Bankers are of the view that state-run bank relocations are because of multiple factors that have increased post-Covid. “Some are legacy issues like tougher regulations as the Chinese have taken full control. Others are more practical like the one-week quarantine in Hong Kong and hard lockdowns even more than two years after Covid,” a senior public sector banker told the publication.
Further, the banker mentioned that the primary reason is the weak trade financing business as flows have been channelled via Shanghai, adding that it is tough to deal with the Chinese authorities in the current geopolitics of the region.
“Many Indian banks made big losses due to the Covid-linked economic meltdown in 2020 as traders could not pay up and there is also a thinking that so many banks are not required there now,” he said.

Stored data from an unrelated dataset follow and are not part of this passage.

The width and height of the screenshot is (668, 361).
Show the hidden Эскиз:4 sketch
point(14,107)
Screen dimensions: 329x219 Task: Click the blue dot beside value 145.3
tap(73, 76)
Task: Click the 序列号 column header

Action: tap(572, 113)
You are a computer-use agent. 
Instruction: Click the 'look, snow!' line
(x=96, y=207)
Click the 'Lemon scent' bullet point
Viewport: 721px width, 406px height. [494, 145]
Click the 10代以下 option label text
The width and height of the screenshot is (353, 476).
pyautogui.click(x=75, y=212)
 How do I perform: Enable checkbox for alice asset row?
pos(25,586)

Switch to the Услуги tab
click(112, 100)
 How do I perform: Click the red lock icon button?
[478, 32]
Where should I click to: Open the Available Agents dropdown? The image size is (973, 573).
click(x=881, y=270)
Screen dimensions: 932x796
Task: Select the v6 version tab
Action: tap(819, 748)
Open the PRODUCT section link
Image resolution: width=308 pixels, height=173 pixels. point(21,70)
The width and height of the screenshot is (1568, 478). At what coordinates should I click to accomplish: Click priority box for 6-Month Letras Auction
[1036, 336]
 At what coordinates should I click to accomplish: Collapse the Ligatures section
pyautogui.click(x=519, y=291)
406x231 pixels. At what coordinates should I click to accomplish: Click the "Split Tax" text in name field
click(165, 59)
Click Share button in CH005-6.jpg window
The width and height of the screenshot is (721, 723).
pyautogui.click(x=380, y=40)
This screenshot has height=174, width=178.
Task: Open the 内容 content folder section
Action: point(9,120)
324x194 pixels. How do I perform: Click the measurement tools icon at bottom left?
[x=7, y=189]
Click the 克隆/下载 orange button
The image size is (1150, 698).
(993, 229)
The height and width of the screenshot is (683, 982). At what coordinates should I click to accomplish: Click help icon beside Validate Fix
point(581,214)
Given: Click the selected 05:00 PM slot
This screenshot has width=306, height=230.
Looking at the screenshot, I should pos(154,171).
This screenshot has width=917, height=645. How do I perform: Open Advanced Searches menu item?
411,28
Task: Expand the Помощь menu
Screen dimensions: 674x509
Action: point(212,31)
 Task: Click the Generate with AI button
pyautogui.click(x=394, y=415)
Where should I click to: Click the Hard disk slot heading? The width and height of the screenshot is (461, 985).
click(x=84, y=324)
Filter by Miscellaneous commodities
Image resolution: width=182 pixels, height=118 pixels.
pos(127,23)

The daily quoted AK Das, CEO of Bank of India, as saying, margins in the Hong Kong operations are very thin and it’s a very small part of our business. Like others, the bank also witnessed a rise in non-performing assets in 2020 but things have settled down now.
The bank last month applied for a licence to open a branch in Gift City in Gujarat if the approval comes, the lender will re-examine the need of the Hong Kong branch.
Worth mentioning here is that the state-owned banks relocations are in accordance with a government direction in 2016-17, which asked these organisations to ensure only one or two banks are present in these markets in a bid to conserve capital.